[Stored items]
= = =
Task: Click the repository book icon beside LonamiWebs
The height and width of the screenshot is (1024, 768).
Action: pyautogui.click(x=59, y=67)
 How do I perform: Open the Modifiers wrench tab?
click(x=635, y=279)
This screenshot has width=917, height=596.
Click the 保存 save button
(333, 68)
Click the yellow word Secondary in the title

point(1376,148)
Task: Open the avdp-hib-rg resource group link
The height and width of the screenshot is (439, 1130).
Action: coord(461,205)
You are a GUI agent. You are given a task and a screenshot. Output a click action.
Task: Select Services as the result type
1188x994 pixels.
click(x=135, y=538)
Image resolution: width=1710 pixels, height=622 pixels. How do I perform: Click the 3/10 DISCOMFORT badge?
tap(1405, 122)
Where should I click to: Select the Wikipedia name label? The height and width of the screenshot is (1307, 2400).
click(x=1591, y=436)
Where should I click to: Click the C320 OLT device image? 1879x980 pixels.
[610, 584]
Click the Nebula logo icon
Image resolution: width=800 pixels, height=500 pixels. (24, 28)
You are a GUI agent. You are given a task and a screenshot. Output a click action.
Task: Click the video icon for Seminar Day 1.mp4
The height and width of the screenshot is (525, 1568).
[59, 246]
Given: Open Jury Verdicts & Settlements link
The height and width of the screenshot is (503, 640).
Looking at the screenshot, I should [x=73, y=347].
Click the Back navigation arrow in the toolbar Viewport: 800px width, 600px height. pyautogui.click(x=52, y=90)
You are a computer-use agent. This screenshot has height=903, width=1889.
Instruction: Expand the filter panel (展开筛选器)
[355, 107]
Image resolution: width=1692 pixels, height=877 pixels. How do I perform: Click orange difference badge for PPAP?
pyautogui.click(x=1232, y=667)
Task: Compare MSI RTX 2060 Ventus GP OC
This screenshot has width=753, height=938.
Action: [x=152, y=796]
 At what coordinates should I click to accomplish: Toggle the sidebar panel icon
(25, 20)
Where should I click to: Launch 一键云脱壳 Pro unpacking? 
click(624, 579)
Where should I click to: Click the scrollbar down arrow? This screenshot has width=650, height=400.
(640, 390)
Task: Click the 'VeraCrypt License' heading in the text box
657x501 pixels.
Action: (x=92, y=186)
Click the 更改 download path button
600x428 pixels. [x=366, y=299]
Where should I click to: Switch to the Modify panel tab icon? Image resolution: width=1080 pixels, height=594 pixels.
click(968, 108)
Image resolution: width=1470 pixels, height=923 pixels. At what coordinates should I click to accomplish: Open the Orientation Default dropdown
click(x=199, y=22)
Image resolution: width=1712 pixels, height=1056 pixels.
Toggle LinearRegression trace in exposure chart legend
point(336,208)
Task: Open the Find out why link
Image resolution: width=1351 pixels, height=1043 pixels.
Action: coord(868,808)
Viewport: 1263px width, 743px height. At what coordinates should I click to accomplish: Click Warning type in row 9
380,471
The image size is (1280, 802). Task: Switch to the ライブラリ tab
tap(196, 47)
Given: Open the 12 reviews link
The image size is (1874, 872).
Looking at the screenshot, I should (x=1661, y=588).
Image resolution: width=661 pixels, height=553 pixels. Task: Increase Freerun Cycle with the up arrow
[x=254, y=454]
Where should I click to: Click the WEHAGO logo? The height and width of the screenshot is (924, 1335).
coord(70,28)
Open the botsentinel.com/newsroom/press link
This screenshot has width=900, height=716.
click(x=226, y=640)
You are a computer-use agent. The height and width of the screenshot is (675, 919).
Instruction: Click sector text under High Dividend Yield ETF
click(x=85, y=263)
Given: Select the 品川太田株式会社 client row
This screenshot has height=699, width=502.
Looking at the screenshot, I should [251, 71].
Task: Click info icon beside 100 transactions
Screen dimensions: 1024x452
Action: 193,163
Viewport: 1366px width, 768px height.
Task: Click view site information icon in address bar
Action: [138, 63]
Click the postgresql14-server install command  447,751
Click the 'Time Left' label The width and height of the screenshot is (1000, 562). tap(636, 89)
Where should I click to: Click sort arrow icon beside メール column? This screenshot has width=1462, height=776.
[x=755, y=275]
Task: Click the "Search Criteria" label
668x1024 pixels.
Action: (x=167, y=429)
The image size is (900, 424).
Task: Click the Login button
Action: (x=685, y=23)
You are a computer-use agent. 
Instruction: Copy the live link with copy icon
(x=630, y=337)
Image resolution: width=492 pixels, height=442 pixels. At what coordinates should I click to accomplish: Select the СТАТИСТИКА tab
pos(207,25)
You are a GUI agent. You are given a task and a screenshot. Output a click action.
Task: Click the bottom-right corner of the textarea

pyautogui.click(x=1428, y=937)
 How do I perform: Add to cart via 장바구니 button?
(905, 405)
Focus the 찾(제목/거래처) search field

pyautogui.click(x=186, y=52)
= = =
**PROMPT:** Give the records again, complete and exact.

**ANSWER SECTION:**
Task: Click the repository book icon beside LonamiWebs
The height and width of the screenshot is (1024, 768).
Action: pyautogui.click(x=59, y=67)
 How do I perform: Open the Modifiers wrench tab?
click(x=635, y=279)
This screenshot has width=917, height=596.
Click the 保存 save button
(333, 68)
Click the yellow word Secondary in the title

point(1376,148)
Task: Open the avdp-hib-rg resource group link
The height and width of the screenshot is (439, 1130).
Action: coord(461,205)
You are a GUI agent. You are given a task and a screenshot. Output a click action.
Task: Select Services as the result type
1188x994 pixels.
click(x=135, y=538)
Image resolution: width=1710 pixels, height=622 pixels. How do I perform: Click the 3/10 DISCOMFORT badge?
tap(1405, 122)
Where should I click to: Select the Wikipedia name label? The height and width of the screenshot is (1307, 2400).
click(x=1591, y=436)
Where should I click to: Click the C320 OLT device image? 1879x980 pixels.
[610, 584]
Click the Nebula logo icon
Image resolution: width=800 pixels, height=500 pixels. (24, 28)
You are a GUI agent. You are given a task and a screenshot. Output a click action.
Task: Click the video icon for Seminar Day 1.mp4
The height and width of the screenshot is (525, 1568).
[59, 246]
Given: Open Jury Verdicts & Settlements link
The height and width of the screenshot is (503, 640).
Looking at the screenshot, I should [x=73, y=347].
Click the Back navigation arrow in the toolbar Viewport: 800px width, 600px height. pyautogui.click(x=52, y=90)
You are a computer-use agent. This screenshot has height=903, width=1889.
Instruction: Expand the filter panel (展开筛选器)
[355, 107]
Image resolution: width=1692 pixels, height=877 pixels. How do I perform: Click orange difference badge for PPAP?
pyautogui.click(x=1232, y=667)
Task: Compare MSI RTX 2060 Ventus GP OC
This screenshot has width=753, height=938.
Action: [x=152, y=796]
 At what coordinates should I click to accomplish: Toggle the sidebar panel icon
(25, 20)
Where should I click to: Launch 一键云脱壳 Pro unpacking? 
click(624, 579)
Where should I click to: Click the scrollbar down arrow? This screenshot has width=650, height=400.
(640, 390)
Task: Click the 'VeraCrypt License' heading in the text box
657x501 pixels.
Action: (x=92, y=186)
Click the 更改 download path button
600x428 pixels. [x=366, y=299]
Where should I click to: Switch to the Modify panel tab icon? Image resolution: width=1080 pixels, height=594 pixels.
click(968, 108)
Image resolution: width=1470 pixels, height=923 pixels. At what coordinates should I click to accomplish: Open the Orientation Default dropdown
click(x=199, y=22)
Image resolution: width=1712 pixels, height=1056 pixels.
Toggle LinearRegression trace in exposure chart legend
point(336,208)
Task: Open the Find out why link
Image resolution: width=1351 pixels, height=1043 pixels.
Action: coord(868,808)
Viewport: 1263px width, 743px height. At what coordinates should I click to accomplish: Click Warning type in row 9
380,471
The image size is (1280, 802). Task: Switch to the ライブラリ tab
tap(196, 47)
Given: Open the 12 reviews link
The image size is (1874, 872).
Looking at the screenshot, I should (x=1661, y=588).
Image resolution: width=661 pixels, height=553 pixels. Task: Increase Freerun Cycle with the up arrow
[x=254, y=454]
Where should I click to: Click the WEHAGO logo? The height and width of the screenshot is (924, 1335).
coord(70,28)
Open the botsentinel.com/newsroom/press link
This screenshot has width=900, height=716.
click(x=226, y=640)
You are a computer-use agent. The height and width of the screenshot is (675, 919).
Instruction: Click sector text under High Dividend Yield ETF
click(x=85, y=263)
Given: Select the 品川太田株式会社 client row
This screenshot has height=699, width=502.
Looking at the screenshot, I should [251, 71].
Task: Click info icon beside 100 transactions
Screen dimensions: 1024x452
Action: 193,163
Viewport: 1366px width, 768px height.
Task: Click view site information icon in address bar
Action: [138, 63]
Click the postgresql14-server install command  447,751
Click the 'Time Left' label The width and height of the screenshot is (1000, 562). tap(636, 89)
Where should I click to: Click sort arrow icon beside メール column? This screenshot has width=1462, height=776.
[x=755, y=275]
Task: Click the "Search Criteria" label
668x1024 pixels.
Action: (x=167, y=429)
The image size is (900, 424).
Task: Click the Login button
Action: (x=685, y=23)
You are a computer-use agent. 
Instruction: Copy the live link with copy icon
(x=630, y=337)
Image resolution: width=492 pixels, height=442 pixels. At what coordinates should I click to accomplish: Select the СТАТИСТИКА tab
pos(207,25)
You are a GUI agent. You are given a task and a screenshot. Output a click action.
Task: Click the bottom-right corner of the textarea

pyautogui.click(x=1428, y=937)
 How do I perform: Add to cart via 장바구니 button?
(905, 405)
Focus the 찾(제목/거래처) search field

pyautogui.click(x=186, y=52)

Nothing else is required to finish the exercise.